Ganglion cysts are swellings that most commonly develop along the tendons or joints of wrists or hands. They can be found either at the back or palm side of the wrist, end joint of a finger, or at the base of a finger. A ganglion cyst is not cancerous and will not spread to the other parts of the body. It looks like a water balloon on a stalk and contains a clear fluid or jelly material. Ganglion cysts can be found in people of all ages.
Although the exact cause of a ganglion cyst remains unknown some theories suggest that small cysts are formed when trauma damages the tissue of a joint. The most likely reason might be that these cysts occur because of local degeneration or a defect in the joint capsule or tendon sheath that permits the joint tissue to bulge outwards.
Ganglion cysts generally appear as a mass measuring from 1 to 3 centimetres in diameter. The swelling is usually soft and immobile. It may develop suddenly or gradually over time, vary in size or even disappear or reappear. Ganglion cysts can be painful. If painful, the pain may be continuous and may worsen with the movement of the joint. If the cyst is attached to a tendon, one might feel weak in the affected area.
A ganglion cyst is diagnosed by physical examination. An ultrasound imaging can reveal whether the lump is solid or fluid filled (cystic). It can also determine if an artery or any blood vessel is causing or near the lump.
Magnetic resonance imaging (MRI) of the wrist may also be employed to diagnose ganglion cysts.
In some cases, these cysts may disappear without any treatment. Needle aspiration can be performed to drain the fluid from the cyst using a needle, but have a high chance of recurrence. If the cyst becomes painful or limits your activity, causes numbness or tingling of the hand or fingers, surgery may be recommended to remove the ganglion cyst.

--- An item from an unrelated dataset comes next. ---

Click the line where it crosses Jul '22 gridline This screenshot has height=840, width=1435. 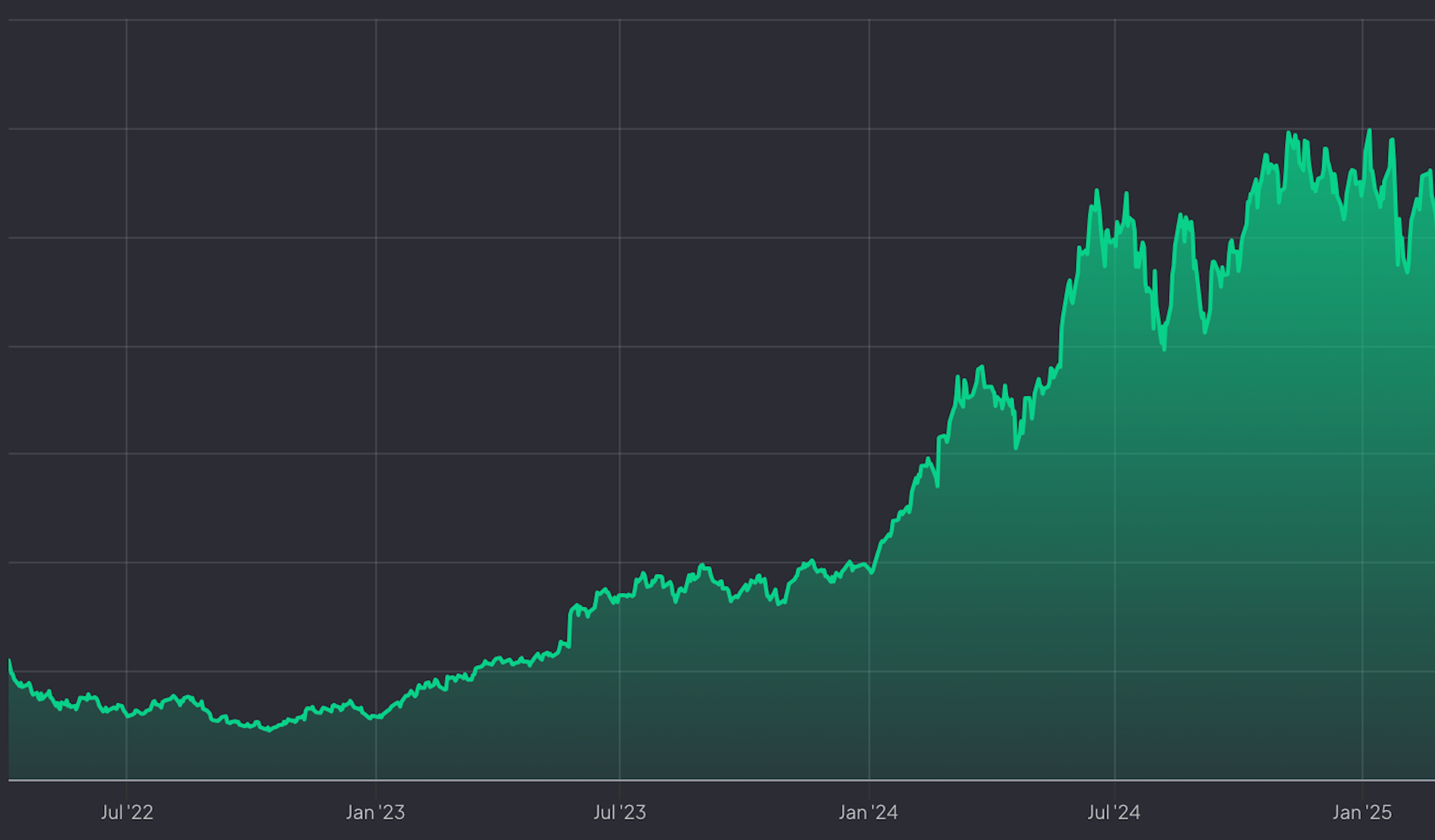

Removal of the ganglion (Ganglion cyst excision) can be done under general or local anaesthesia. It is usually done as an open procedure if it is on the palmar side as the ganglion is often near blood vessels or nerves. Dorsal ganglions may be treated by wrist keyhole surgery.
Dr Bala uses special magnification loupes to visualize and protect these structures to minimize complications. In the event you may have a tattoo on the wrist Dr Bala is well versed in suturing tattoos back accurately with absorbable sutures. The ganglion is excised along with its stalk which usually leads to a ligament of the wrist joint. The wrist joint is often washed out (wrist arthrotomy and lavage) in the process to minimize a recurrence.